RECORDS SUPPLIED:

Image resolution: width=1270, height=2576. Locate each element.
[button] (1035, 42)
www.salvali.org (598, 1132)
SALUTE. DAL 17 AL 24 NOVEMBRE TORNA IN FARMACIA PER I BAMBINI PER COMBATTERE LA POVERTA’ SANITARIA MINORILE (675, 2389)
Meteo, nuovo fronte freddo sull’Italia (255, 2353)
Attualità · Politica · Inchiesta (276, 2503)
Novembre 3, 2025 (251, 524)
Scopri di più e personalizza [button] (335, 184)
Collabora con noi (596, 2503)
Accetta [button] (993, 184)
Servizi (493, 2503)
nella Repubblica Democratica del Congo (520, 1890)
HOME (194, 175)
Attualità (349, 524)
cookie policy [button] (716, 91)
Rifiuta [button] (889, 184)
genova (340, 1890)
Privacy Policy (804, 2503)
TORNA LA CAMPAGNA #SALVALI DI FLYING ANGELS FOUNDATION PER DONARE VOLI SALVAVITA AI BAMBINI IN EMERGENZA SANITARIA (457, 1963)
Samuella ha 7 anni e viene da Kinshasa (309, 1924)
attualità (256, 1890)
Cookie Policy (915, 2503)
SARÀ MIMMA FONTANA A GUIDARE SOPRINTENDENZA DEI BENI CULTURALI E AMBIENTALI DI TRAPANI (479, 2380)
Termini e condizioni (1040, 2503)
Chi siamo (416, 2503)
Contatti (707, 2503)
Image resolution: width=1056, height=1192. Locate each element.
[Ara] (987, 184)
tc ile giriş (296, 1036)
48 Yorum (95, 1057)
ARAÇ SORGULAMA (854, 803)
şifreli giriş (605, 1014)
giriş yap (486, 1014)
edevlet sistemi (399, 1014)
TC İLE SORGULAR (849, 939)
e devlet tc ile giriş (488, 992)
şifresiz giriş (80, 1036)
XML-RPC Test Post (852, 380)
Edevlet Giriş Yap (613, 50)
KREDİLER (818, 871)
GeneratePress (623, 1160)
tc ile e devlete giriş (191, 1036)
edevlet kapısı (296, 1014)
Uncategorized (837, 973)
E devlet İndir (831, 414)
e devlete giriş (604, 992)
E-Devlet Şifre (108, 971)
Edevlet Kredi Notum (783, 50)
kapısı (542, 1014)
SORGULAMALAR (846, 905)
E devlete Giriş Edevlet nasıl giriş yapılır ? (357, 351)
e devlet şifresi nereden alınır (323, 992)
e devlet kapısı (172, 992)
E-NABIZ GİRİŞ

GIVEN REQUEST: Reproduce every entry above line by line, with no change to any character.

SOLUTION FOR THIS PROBLEM:
Image resolution: width=1270, height=2576. Locate each element.
[button] (1035, 42)
www.salvali.org (598, 1132)
SALUTE. DAL 17 AL 24 NOVEMBRE TORNA IN FARMACIA PER I BAMBINI PER COMBATTERE LA POVERTA’ SANITARIA MINORILE (675, 2389)
Meteo, nuovo fronte freddo sull’Italia (255, 2353)
Attualità · Politica · Inchiesta (276, 2503)
Novembre 3, 2025 (251, 524)
Scopri di più e personalizza [button] (335, 184)
Collabora con noi (596, 2503)
Accetta [button] (993, 184)
Servizi (493, 2503)
nella Repubblica Democratica del Congo (520, 1890)
HOME (194, 175)
Attualità (349, 524)
cookie policy [button] (716, 91)
Rifiuta [button] (889, 184)
genova (340, 1890)
Privacy Policy (804, 2503)
TORNA LA CAMPAGNA #SALVALI DI FLYING ANGELS FOUNDATION PER DONARE VOLI SALVAVITA AI BAMBINI IN EMERGENZA SANITARIA (457, 1963)
Samuella ha 7 anni e viene da Kinshasa (309, 1924)
attualità (256, 1890)
Cookie Policy (915, 2503)
SARÀ MIMMA FONTANA A GUIDARE SOPRINTENDENZA DEI BENI CULTURALI E AMBIENTALI DI TRAPANI (479, 2380)
Termini e condizioni (1040, 2503)
Chi siamo (416, 2503)
Contatti (707, 2503)
Image resolution: width=1056, height=1192. Locate each element.
[Ara] (987, 184)
tc ile giriş (296, 1036)
48 Yorum (95, 1057)
ARAÇ SORGULAMA (854, 803)
şifreli giriş (605, 1014)
giriş yap (486, 1014)
edevlet sistemi (399, 1014)
TC İLE SORGULAR (849, 939)
e devlet tc ile giriş (488, 992)
şifresiz giriş (80, 1036)
XML-RPC Test Post (852, 380)
Edevlet Giriş Yap (613, 50)
KREDİLER (818, 871)
GeneratePress (623, 1160)
tc ile e devlete giriş (191, 1036)
edevlet kapısı (296, 1014)
Uncategorized (837, 973)
E devlet İndir (831, 414)
e devlete giriş (604, 992)
E-Devlet Şifre (108, 971)
Edevlet Kredi Notum (783, 50)
kapısı (542, 1014)
SORGULAMALAR (846, 905)
E devlete Giriş Edevlet nasıl giriş yapılır ? (357, 351)
e devlet şifresi nereden alınır (323, 992)
e devlet kapısı (172, 992)
E-NABIZ GİRİŞ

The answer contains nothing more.